> 文本段落
╔══

特稿 |“工业党”意识,一种被忽视的人文精神
《东方学刊》2019夏季刊专题 | “工业党”的文化自觉
今天推送本专题第二篇文章,第一篇见:
“工业党”意识,一种被忽视的人文精神
作者:余亮
作者系复旦大学中国研究院副研究员
在今天人们的一般印象中,“工业”这个词很难与“人文”联系在一起。前者和沉重、强力、机械、污染等印象关联,后者则指向诗意、优雅、情感、文化底蕴等等,二者相去甚远。然而流行于中国互联网上的“工业党”一词却裹挟着“情怀党”一词一起出现,在与后者的对比中定义自己,从而以文化问题的面貌呈现。
“工业党”这个词在社会主义历史中曾经出现过,比如1920年代苏联政府以“工业党”指称一些工程师专家群体,以破坏工业化名义逮捕他们(1)。1960年代苏联赫鲁晓夫时期成立工业部门联合党委,以“工业党”来指涉他们(2)。二者都是被动的命名。今天的“工业党”概念则是自我赋名,身份意识强烈。与苏联没有直接关联,但与波澜壮阔的近现代历史的隐秘联系不绝如缕。马丁·威纳(Martin Wiener)在《英国文化与工业精神的衰落(1850-1980)》一书中没有使用“工业党”一词,却明确书写了富有工业精神的英国资产阶级如何被乡绅贵族文化所俘获和压制,因此此书被中国敏锐的论者视作“绅士驯服工业党”的故事(3)。
当西方世界持续陷入去工业化困境,发展中国家的“工业化”历史命题仍然在曲折中前行,并不断叩问当代人的精神世界,“工业党”是其中的一个回响。若问工业党群体是如何产生的,原因很多,笔者观察到的一个直接原因是:一部分富有家国情怀的理工知识人对近十年来由人文知识分子掌控的舆论领域之不满。他们认为对方在事关国家社会发展的重大事项上缺乏科技常识,从而产生亲自表达的愿望。主要通过互联网迈进原本隔膜的宣传领域,凭借专业知识,采取通俗的表达方式,开展“拨乱反正”的舆论和知识行动。
2011年甬温线动车事故是“工业党”话语突入主流舆论领域的一次重大契机。当时,动车事故引发舆论界对高铁建设山呼海啸般的批判。主流“意见领袖”们在各类媒体上猛烈批判高铁“大跃进”,批判国有企业体制,呼喊“等一等你的灵魂”(4),而初创的观察者网逆流而上,不仅制作大量正面高铁新闻,还邀请寒竹、江南、梅新育、马平(任冲昊笔名)等一批具备战略思维的作者从技术、战略等角度讨论并支持高铁发展,内容细化到诸如专用客运轨道与客货共用轨道的区别,公路安全指数与铁路安全指数的差距,高铁对区域经济发展的重大改变等等,纵横捭阖,深入浅出,为扭转舆论做出贡献,开创了别样的话语阵地。

╚══

> 任务列表
1. 把下面全部记录的每一行重写一遍，其中的请求也要保留。答案里的每个坐标数值都加上61，图片不要写进回答。
2. 上面这篇谈“工业党”意识的文章停在最后一句。请从那里接着续写。

> 练习数据

╔══

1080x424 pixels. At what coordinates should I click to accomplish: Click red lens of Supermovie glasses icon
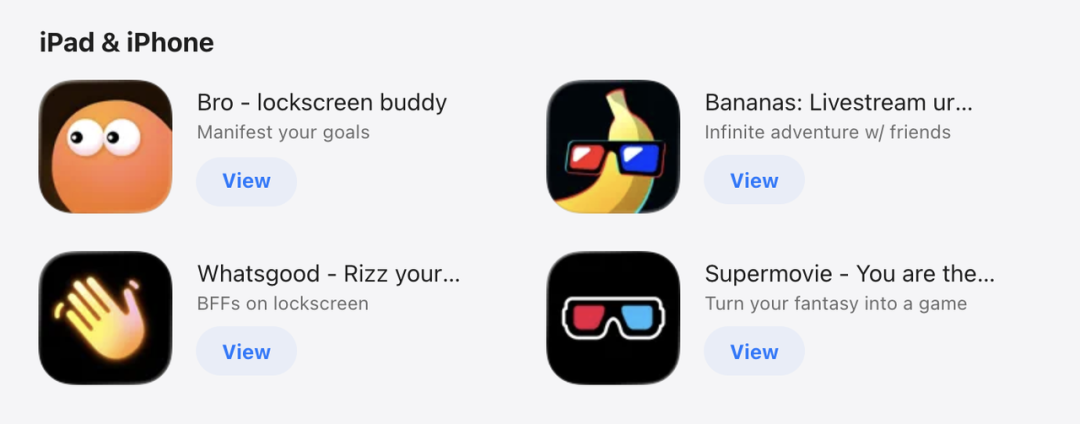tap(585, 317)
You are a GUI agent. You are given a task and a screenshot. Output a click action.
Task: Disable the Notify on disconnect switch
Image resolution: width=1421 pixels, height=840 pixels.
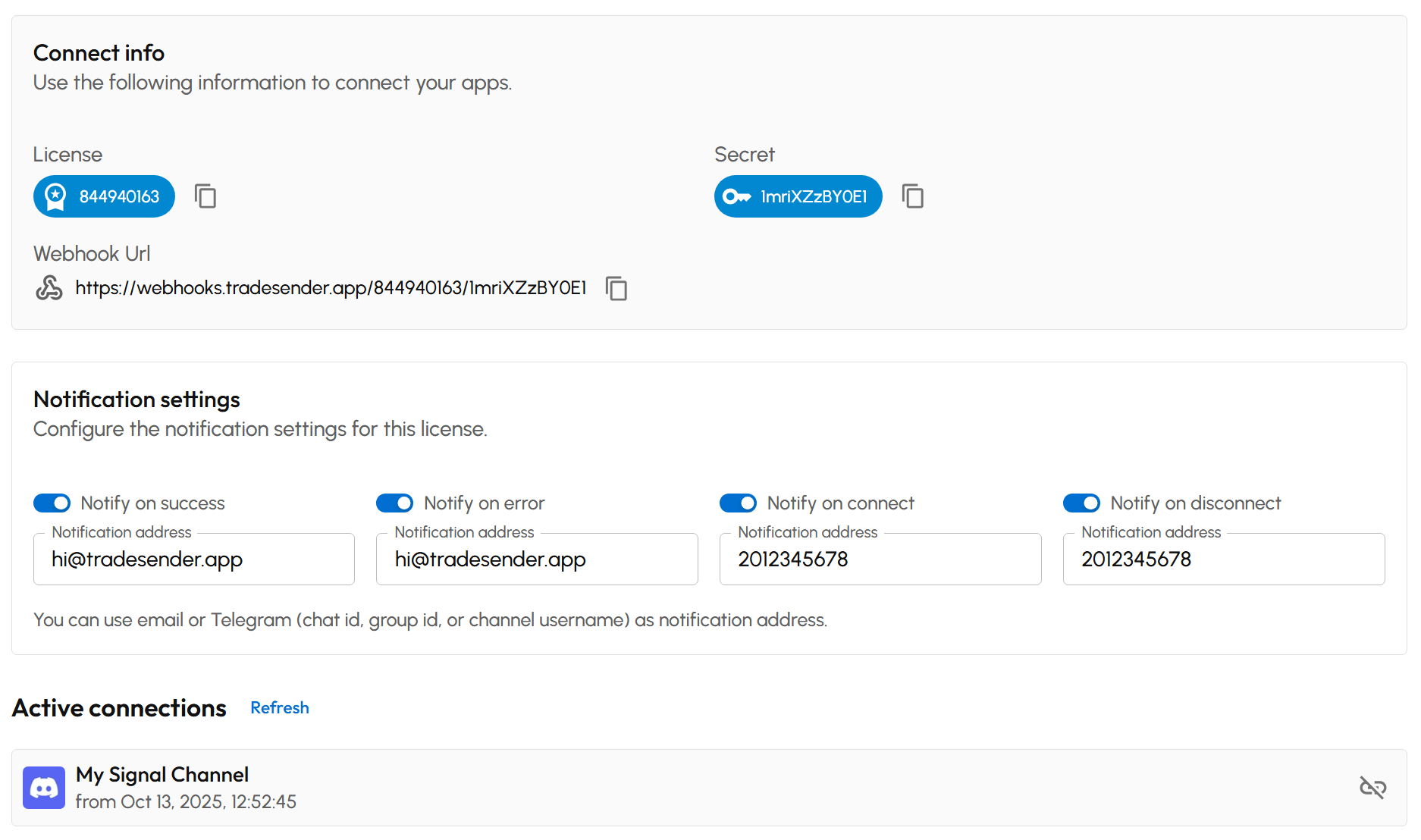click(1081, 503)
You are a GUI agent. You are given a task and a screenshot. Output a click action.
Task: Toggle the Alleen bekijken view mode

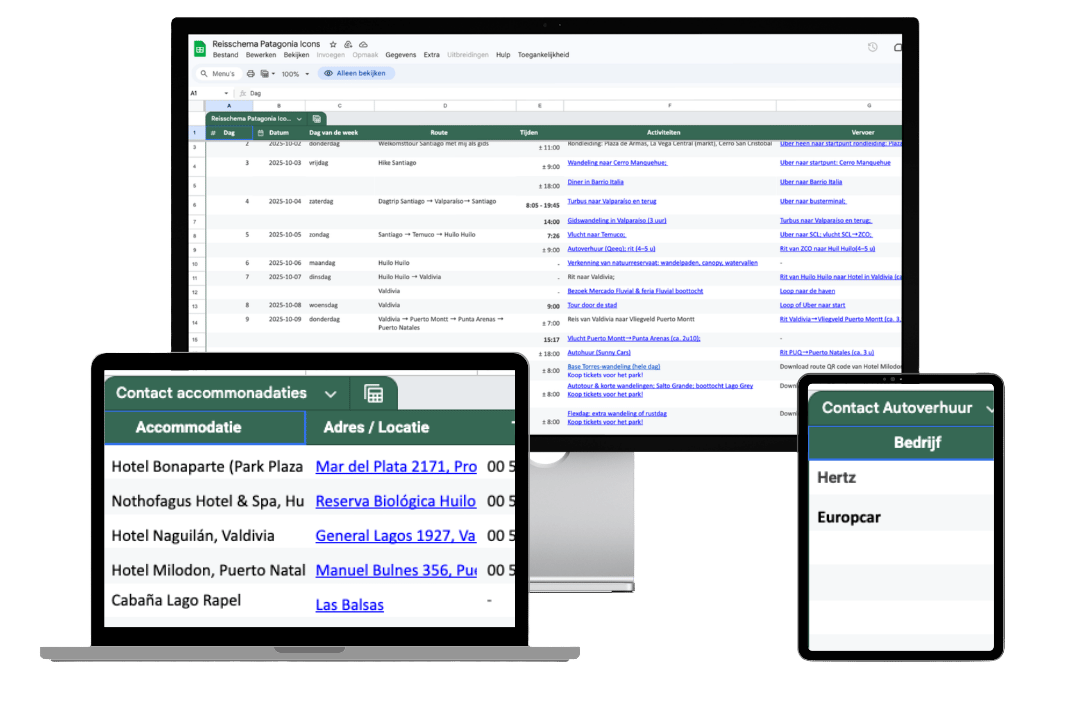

╚══

> 各题答案
1.
1080x424 pixels. At what coordinates should I click to accomplish: Click red lens of Supermovie glasses icon
tap(646, 378)
You are a GUI agent. You are given a task and a screenshot. Output a click action.
Task: Disable the Notify on disconnect switch
Image resolution: width=1421 pixels, height=840 pixels.
click(1142, 564)
You are a GUI agent. You are given a task and a screenshot. Output a click action.
Task: Toggle the Alleen bekijken view mode

2.
此后观察者网也持续吸引理工专业出身的作者投稿。几乎同一时间,被称作“工业党”作品的《大目标》(5)一书出版,“工业党”概念广泛浮现于互联网舆论场。此后,在诸多事关科技、工业的重大话题上,包括中美贸易战引发的舆论冲击中,工业党都发挥了支撑主流舆论的作用。
工业党直面当今愈演愈烈的国际竞争,从“做成事”而不是“慰情怀”的角度思考问题。其言论的与众不同吸引了大批读者。土木工程专业出身的马前卒(任冲昊笔名)成为问答网站“知乎”点赞前三的大V;化学物理专业出身的袁岚峰以其雄辩且富于数据的文章为中国科技发展鼓呼,经过观察者网编辑发表获得广泛影响(6);专注宏观政策研究的贾晋京以其工业分析能力成就中国智库界一派特色;计算机专业出身的陈经在十多年前对当下中国经济的诸多成功预测被重新关注(7);制造业工程师出身的宁南山在个人微信公众号中纵论中西产业,不断斩获“10万+ ”阅读量;陈平、路风、文一等强调工业创新的非主流经济学家以其雄辩在网络平台引发热烈关注;一群“工业党”网民集体创作的穿越小说《临高启明》持续描述重建现代工业体系的过程,在网络小说领域取得一定影响力;具有世界影响力的科幻小说家刘慈欣也被看作具有“工业党”思想……
究竟什么是“工业党”?开拓性著作《历史转折中的宏大叙事:“工业党”网络思潮的政治分析》一文给出的描述性定义是:
“总体上信奉工业化至上的理念及与之配套的政治经济文化主张,以工业化和技术升级的线索重新组织中国社会主义建设的历史叙事,具有明确的民族主义意识,并形成了规模庞大的网络粉丝社群和亚文化。广义的‘工业党’还可以指代历史上带有‘技术专家治国’和工业主义色彩的思潮,也可以指代各国支持和实践工业化的技术工程人员、政党和政治力量。”(8)
这个定义从民族志研究角度出发,描述表面上的思想光谱特征,但是以“工业化”定义“工业党”,有循环定义的缺陷,同时强化了“工业党”给人的理工刻板印象。本文认为,认识“工业党”的关键在于理解“工业党”意识是什么。“工业党”意识深深植根于现代人复杂纠葛的精神矛盾之中,是世界观,是方法论,也是精神症候,如同幽灵,游弋于形形色色的“工业党”论述之中,等待提炼。思考“工业党”意识,有益于反思今天的人文精神和文化政治问题。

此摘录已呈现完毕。